PROBLEM REQUIREMENTS |
Of all the entries below, retype only the lines from the one with "Click the parachute reset defaults icon" through the one with "You are a computer-use agent. The", exactly as they appear.

GIVEN INFORMATION |
- Opening Delimiter -

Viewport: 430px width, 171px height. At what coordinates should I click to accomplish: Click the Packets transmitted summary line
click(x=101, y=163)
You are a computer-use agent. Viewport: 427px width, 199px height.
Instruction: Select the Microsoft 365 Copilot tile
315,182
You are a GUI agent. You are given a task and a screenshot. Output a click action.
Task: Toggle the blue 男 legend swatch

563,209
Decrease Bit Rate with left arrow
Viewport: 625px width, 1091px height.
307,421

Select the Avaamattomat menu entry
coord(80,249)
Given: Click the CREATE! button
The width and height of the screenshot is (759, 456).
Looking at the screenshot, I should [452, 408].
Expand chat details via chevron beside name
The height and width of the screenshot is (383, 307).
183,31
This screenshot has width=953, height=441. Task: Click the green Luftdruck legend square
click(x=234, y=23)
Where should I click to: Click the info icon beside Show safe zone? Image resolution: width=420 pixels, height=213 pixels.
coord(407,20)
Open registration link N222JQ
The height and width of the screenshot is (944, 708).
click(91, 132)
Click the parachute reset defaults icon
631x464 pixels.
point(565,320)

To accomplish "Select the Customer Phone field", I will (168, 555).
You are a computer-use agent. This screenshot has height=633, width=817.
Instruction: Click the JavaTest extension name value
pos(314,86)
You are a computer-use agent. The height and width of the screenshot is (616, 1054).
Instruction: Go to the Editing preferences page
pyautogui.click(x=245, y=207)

- Closing Delimiter -

RESPONSE AREA |
Click the parachute reset defaults icon
631x464 pixels.
point(565,320)

To accomplish "Select the Customer Phone field", I will (168, 555).
You are a computer-use agent. This screenshot has height=633, width=817.
Instruction: Click the JavaTest extension name value
pos(314,86)
You are a computer-use agent. The height and width of the screenshot is (616, 1054).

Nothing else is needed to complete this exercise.